From: Si-Wei Liu <si-wei.liu@oracle.com>
To: "Zhu, Lingshan" <lingshan.zhu@intel.com>,
jasowang@redhat.com, mst@redhat.com
Cc: virtualization@lists.linux-foundation.org,
netdev@vger.kernel.org, kvm@vger.kernel.org, parav@nvidia.com,
xieyongji@bytedance.com, gautam.dawar@amd.com
Subject: Re: [PATCH 2/2] vDPA: conditionally read fields in virtio-net dev
Date: Tue, 16 Aug 2022 00:58:41 -0700 [thread overview]
Message-ID: <9b6292f3-9bd5-ecd8-5e42-cd5d12f036e7@oracle.com> (raw)
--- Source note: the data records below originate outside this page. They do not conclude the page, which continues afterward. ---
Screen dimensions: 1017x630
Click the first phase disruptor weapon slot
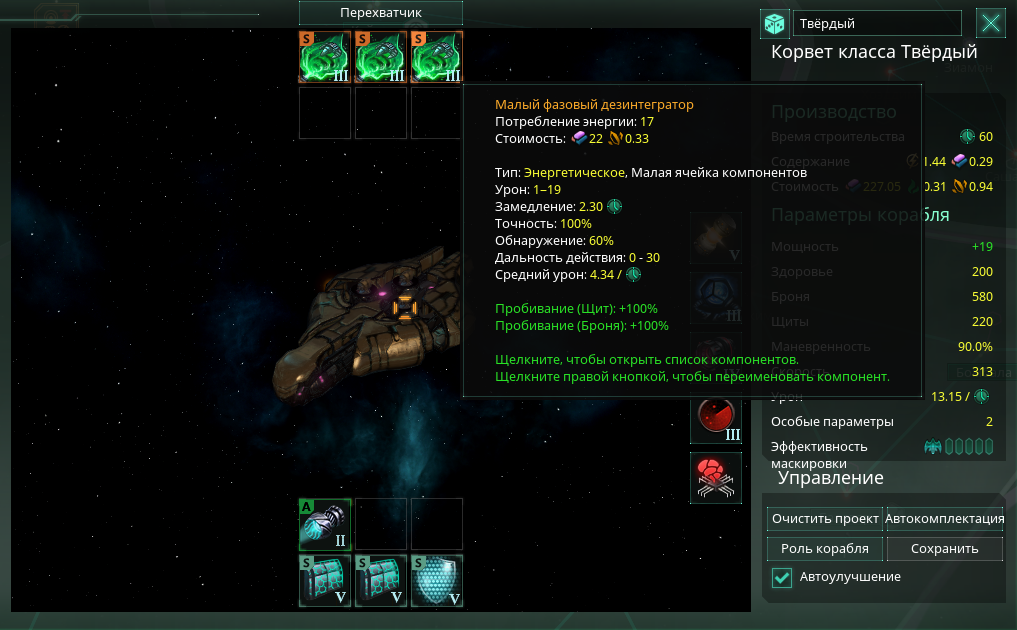coord(325,57)
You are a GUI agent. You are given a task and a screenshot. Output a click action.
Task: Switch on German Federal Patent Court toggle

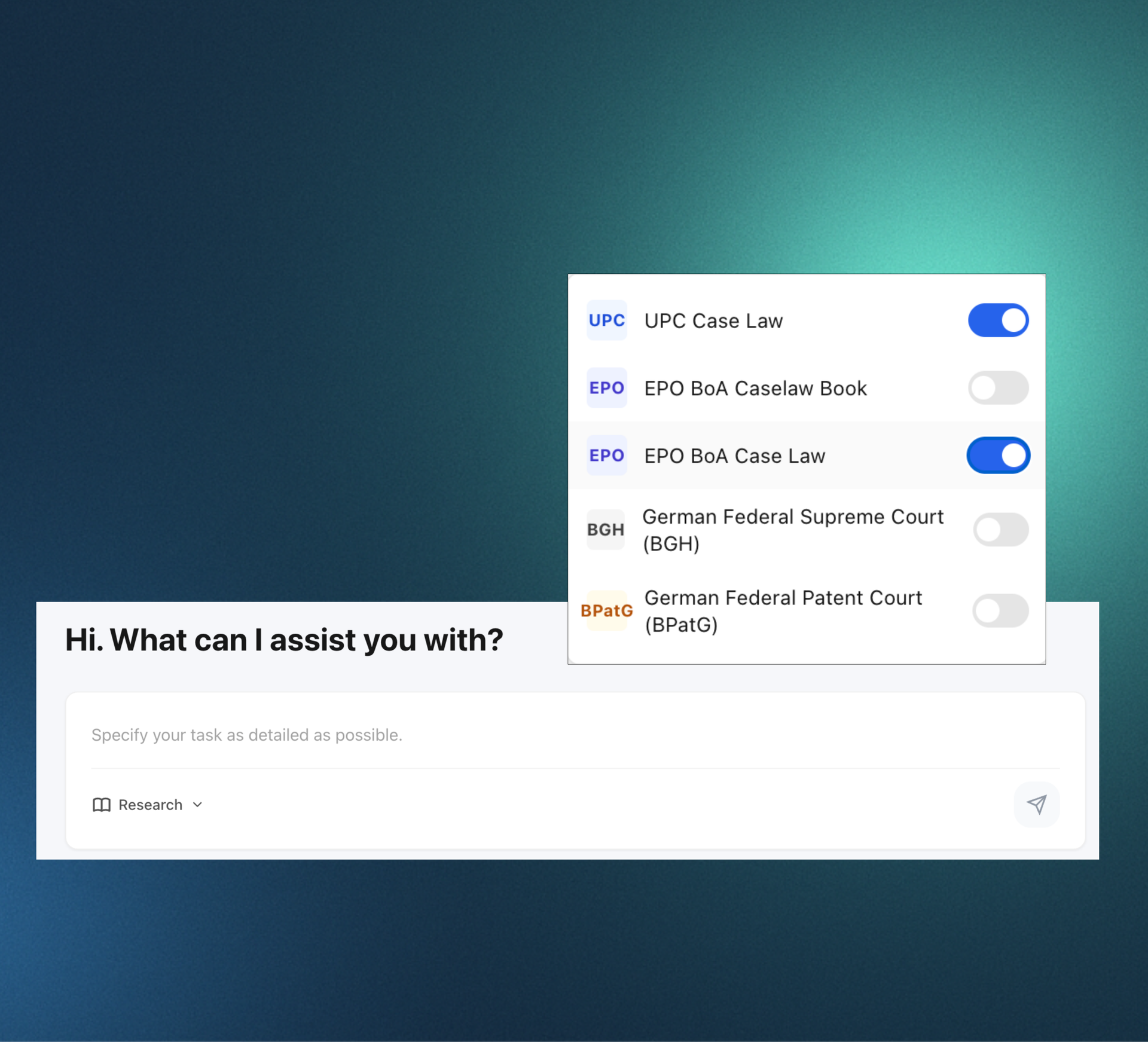pyautogui.click(x=1000, y=610)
In-Reply-To: <20e92551-a639-ec13-3d9c-13bb215422e1@intel.com>
On 8/15/2022 6:58 PM, Zhu, Lingshan wrote:
>
>
> On 8/16/2022 7:32 AM, Si-Wei Liu wrote:
>>
>>
>> On 8/15/2022 2:26 AM, Zhu Lingshan wrote:
>>> Some fields of virtio-net device config space are
>>> conditional on the feature bits, the spec says:
>>>
>>> "The mac address field always exists
>>> (though is only valid if VIRTIO_NET_F_MAC is set)"
>>>
>>> "max_virtqueue_pairs only exists if VIRTIO_NET_F_MQ
>>> or VIRTIO_NET_F_RSS is set"
>>>
>>> "mtu only exists if VIRTIO_NET_F_MTU is set"
>>>
>>> so we should read MTU, MAC and MQ in the device config
>>> space only when these feature bits are offered.
>>>
>>> For MQ, if both VIRTIO_NET_F_MQ and VIRTIO_NET_F_RSS are
>>> not set, the virtio device should have
>>> one queue pair as default value, so when userspace querying queue
>>> pair numbers,
>>> it should return mq=1 than zero.
>>>
>>> For MTU, if VIRTIO_NET_F_MTU is not set, we should not read
>>> MTU from the device config sapce.
>>> RFC894 <A Standard for the Transmission of IP Datagrams over
>>> Ethernet Networks>
>>> says:"The minimum length of the data field of a packet sent over an
>>> Ethernet is 1500 octets, thus the maximum length of an IP datagram
>>> sent over an Ethernet is 1500 octets. Implementations are encouraged
>>> to support full-length packets"
>> Noted there's a typo in the above "The *maximum* length of the data
>> field of a packet sent over an Ethernet is 1500 octets ..." and the
>> RFC was written 1984.
> the spec RFC894 says it is 1500, see <a
> href="https://urldefense.com/v3/__https://www.rfc-editor.org/rfc/rfc894.txt__;!!ACWV5N9M2RV99hQ!MdgxZjw5sp5Qz-GKfwT1IWcw_L4Jo1-UekuJPFz1UrG3YuqirKz7P9ksdJFh1vB6zHJ7z8Q04fpT0-9jWXCtlWM$">https://www.rfc-editor.org/rfc/rfc894.txt</a>
>>
>> Apparently that is no longer true with the introduction of Jumbo size
>> frame later in the 2000s. I'm not sure what is the point of mention
>> this ancient RFC. It doesn't say default MTU of any Ethernet
>> NIC/switch should be 1500 in either case.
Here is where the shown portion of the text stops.